- What you are asked to do: All lines in the material containing the word "computer" need to be copied.

───── Data extract ─────

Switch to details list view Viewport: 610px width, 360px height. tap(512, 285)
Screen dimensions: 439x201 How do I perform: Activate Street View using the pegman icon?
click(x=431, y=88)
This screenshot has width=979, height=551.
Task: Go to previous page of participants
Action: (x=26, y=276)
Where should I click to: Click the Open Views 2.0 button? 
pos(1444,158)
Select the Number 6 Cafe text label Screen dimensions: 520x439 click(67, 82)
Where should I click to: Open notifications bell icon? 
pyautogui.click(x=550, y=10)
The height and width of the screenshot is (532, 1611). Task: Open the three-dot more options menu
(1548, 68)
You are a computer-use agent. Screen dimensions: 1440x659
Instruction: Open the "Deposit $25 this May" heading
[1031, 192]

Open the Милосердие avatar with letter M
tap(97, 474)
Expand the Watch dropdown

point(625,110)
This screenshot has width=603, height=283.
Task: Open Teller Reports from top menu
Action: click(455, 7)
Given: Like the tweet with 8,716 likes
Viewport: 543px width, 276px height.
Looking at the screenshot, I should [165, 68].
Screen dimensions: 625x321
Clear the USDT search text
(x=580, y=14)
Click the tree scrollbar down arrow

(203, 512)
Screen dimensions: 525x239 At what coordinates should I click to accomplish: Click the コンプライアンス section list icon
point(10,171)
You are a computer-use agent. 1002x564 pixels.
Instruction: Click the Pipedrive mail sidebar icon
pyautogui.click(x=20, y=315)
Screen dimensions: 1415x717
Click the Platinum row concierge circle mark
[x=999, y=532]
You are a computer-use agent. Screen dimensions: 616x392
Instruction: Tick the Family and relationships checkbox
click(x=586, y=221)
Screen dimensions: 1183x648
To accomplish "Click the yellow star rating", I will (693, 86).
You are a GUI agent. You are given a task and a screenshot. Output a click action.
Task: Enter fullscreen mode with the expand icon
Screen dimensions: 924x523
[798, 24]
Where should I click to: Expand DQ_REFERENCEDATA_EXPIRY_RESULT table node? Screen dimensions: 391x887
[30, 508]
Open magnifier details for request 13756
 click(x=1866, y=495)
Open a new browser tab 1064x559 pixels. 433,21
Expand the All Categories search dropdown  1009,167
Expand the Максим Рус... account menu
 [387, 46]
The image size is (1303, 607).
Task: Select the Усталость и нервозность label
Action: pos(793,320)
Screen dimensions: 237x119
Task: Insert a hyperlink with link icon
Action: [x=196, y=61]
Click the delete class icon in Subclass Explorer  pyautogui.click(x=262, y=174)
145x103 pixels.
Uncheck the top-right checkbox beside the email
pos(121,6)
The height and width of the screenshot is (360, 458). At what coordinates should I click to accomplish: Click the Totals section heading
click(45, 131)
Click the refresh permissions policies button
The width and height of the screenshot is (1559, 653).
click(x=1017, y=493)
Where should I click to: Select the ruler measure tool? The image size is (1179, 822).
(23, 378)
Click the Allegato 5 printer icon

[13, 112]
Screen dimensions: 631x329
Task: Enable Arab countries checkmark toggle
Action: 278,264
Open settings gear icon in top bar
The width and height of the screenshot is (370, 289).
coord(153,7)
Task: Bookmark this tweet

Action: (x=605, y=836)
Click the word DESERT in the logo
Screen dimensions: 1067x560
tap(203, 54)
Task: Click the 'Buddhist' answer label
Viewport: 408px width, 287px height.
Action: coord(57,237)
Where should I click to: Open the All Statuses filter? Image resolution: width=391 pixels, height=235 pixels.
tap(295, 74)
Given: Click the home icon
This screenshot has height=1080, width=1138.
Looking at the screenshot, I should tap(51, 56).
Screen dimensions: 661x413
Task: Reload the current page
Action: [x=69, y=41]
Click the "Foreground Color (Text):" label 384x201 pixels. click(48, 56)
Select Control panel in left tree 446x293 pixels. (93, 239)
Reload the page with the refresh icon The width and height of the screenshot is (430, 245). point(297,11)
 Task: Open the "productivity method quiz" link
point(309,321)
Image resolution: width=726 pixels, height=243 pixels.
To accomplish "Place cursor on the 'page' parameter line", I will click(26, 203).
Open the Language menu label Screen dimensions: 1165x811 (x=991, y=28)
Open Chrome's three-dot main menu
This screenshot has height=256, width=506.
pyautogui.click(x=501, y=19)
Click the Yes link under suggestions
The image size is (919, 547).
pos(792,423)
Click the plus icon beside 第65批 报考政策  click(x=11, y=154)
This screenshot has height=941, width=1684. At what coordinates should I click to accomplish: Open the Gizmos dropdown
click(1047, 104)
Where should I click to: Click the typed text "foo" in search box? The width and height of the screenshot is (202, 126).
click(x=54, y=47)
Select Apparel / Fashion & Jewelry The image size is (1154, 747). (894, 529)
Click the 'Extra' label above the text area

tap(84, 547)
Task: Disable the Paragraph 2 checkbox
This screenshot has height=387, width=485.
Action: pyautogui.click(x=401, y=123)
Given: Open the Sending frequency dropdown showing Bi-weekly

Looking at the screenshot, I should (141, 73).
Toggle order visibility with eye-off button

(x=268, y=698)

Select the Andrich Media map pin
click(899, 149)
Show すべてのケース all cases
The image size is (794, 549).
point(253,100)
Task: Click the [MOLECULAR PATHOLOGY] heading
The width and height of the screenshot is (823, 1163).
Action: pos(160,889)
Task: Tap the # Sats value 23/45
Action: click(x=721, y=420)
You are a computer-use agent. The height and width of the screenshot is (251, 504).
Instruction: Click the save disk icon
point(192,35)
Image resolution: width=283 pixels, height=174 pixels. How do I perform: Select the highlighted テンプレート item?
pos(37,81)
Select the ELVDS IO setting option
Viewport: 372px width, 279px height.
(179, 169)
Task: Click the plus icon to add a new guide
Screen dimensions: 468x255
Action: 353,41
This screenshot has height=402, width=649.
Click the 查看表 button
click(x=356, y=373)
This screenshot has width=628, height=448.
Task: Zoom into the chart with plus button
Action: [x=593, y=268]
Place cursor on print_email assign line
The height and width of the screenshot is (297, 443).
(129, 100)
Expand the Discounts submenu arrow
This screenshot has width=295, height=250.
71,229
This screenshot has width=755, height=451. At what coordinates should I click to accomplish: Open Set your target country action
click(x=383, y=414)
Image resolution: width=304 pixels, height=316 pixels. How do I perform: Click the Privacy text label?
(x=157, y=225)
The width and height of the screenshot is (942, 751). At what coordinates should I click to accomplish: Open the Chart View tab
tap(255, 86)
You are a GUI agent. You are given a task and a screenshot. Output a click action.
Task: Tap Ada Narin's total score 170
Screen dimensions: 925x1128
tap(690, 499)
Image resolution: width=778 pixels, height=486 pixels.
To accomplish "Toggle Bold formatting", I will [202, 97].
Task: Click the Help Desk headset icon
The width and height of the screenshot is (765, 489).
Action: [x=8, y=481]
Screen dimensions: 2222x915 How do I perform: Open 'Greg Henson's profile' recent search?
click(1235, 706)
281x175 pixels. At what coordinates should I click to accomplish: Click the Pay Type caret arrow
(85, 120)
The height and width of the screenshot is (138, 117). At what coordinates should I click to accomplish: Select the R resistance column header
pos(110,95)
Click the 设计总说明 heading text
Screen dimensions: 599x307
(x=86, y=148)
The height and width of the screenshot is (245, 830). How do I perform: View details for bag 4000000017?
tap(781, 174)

─────

- Task solution:
You are a computer-use agent. Screen dimensions: 1440x659
You are a computer-use agent. 1002x564 pixels.
You are a computer-use agent. Screen dimensions: 616x392
You are a computer-use agent. The height and width of the screenshot is (251, 504).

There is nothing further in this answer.